Bayerische Geschichte(n), 1/2019: Wo Bäume singen und Holzfräulein zaubern

Der Holzfrevler: Für das Verbrechen, in der Christnacht heimlich Holz geschlagen und gestohlen zu haben, soll einst ein Bauer dazu verflucht worden sein, auf einem Baumstock festzuwachsen (alle Illustrationen: Klaus Eberlein).
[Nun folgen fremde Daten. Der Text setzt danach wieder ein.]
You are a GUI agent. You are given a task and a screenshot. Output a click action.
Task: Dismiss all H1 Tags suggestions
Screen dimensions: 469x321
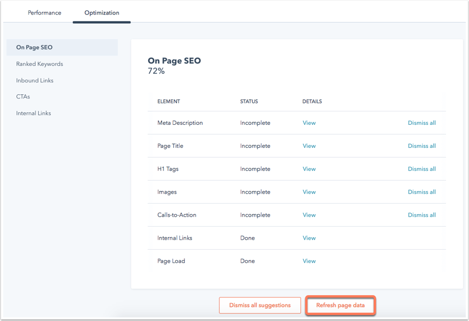tap(422, 169)
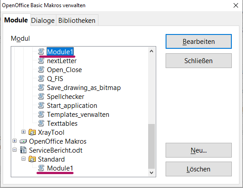This screenshot has width=243, height=188.
Task: Select the nextLetter module script icon
Action: [x=41, y=61]

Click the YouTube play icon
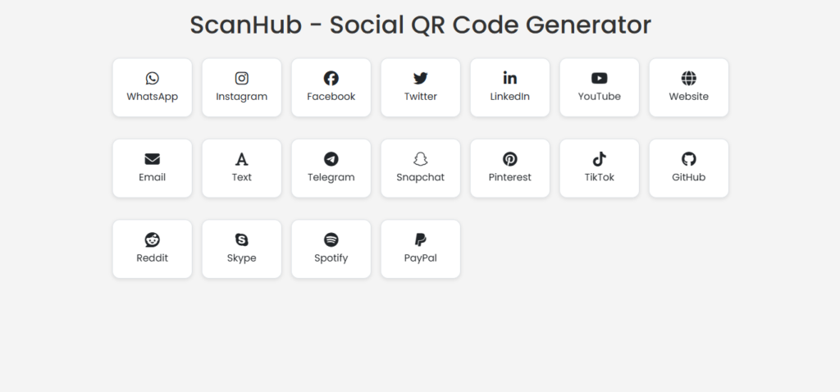600,78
Liebe Leserin, lieber Leser,

der Wald ist ein Sehnsuchtsort – heute mehr denn je. Die konzentrierte Stille unter dem Dach alter Bäume lässt unsere Gedanken frei und unseren Atem ruhig werden. Ob wir bei einem Spaziergang im lichtdunklen Forst immer noch dem ein oder anderen Waldgeist begegnen, ohne es zu merken? Für die Menschen früherer Zeit war der Wald beseelt und bevölkert mit guten, aber auch weniger wohlmeinenden Wesen. Manche boten Hilfe in größter Not, andere mussten mit kleinen Gaben oder respektvollen Taten besänftigt werden und alle zusammen forderten stets die tiefe Verneigung vor der Kraft der Natur. Wehe dem, der es wagte, die Unversehrtheit von Blatt und Borke zu gefährden…
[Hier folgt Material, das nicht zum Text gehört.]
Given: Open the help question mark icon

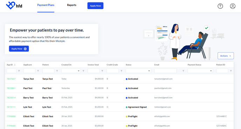Looking at the screenshot, I should 220,6.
Mit süßen Äpfeln lassen sich im Märchen sogar verwöhnte Prinzessinnen locken. Doch Vorsicht vor verzaubertem Obst! Der eitlen Schönen aus der Geschichte „Das Windhütl“ wachsen nach dem Genuss verräterische Teufelshörner.

Romantisch kommt der Wald in den Märchen aus der Sammlung von Franz Xaver von Schönwerth (gest. 1886) selten daher. Oft haderten die Menschen des 19. Jahrhunderts mit der alltäglichen Fron, die das Leben am und im Wald mit sich brachte, mit den schlechten Böden und kargen Ernten, mit bitterer Kälte und streng reguliertem Jagdrecht. Umso wertvoller waren da die Gaben des Waldes: Brennholz, Pilze, Wurzeln und Kräuter sowie die begehrten süßen Früchte des Sommers. Erstaunlich viele Märchen schicken ihre Heldinnen und Helden erst einmal auf der Suche nach Erdbeeren in die Tiefen des dunklen Waldes. Auch wild wachsende Äpfel waren eine willkommene Delikatesse. Wobei man sich davor hüten musste, kein von einer Waldhexe verzaubertes Exemplar zu erwischen.
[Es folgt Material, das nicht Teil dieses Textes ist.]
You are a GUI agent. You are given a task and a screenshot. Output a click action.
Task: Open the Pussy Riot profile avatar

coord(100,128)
Drei Federn, die er von einem sprechenden Raben erhalten hat, sollen dem jungen Helden in „Das verwunschene Schloss“ auf seinem Weg durch den wilden Wald helfen.

Verzaubert sind in den Waldmärchen aber nicht nur die Äpfel. Ganze Schlösser versinken, mit einem Fluch belegt, unter wuchernden Ranken und Moos, während sie auf den rechten Helden warten. Tannenzapfen verwandeln sich in der Schürze des fleißigen Mädchens und in den Taschen des braven Holzhauers in pures Gold, nachdem ein Holzfräulein ihren Segen dazu gegeben hat. Und wer einem bösen Zauberer im Unterholz in die Quere kommt, droht, als sprechender Rabe aufzuwachen. Denn der Wald, in dem die Naturgesetze ihre Wirkung verlieren, bietet beides: Gefahr und Vergeltung – Zuflucht und Erlösung.

30 Waldmärchen hat Erika Eichenseer mit gewohnt sicherem Gespür für „Der singende Baum“, den dritten Band ihrer bayerischen Märchenbuchreihe, ausgewählt. In der sanften Bearbeitung und mit Informationen zur Herkunft und Bedeutung der Texte erwachen diese uralten Schätze zu neuem Leben. Holzfräulein und Hoimänner, mutige Jäger und schlaue Kräuterhexen streifen hier durchs Unterholz – und wurden vom Künstler Klaus Eberlein in charaktervollen Linolschnitten für das Buch eingefangen.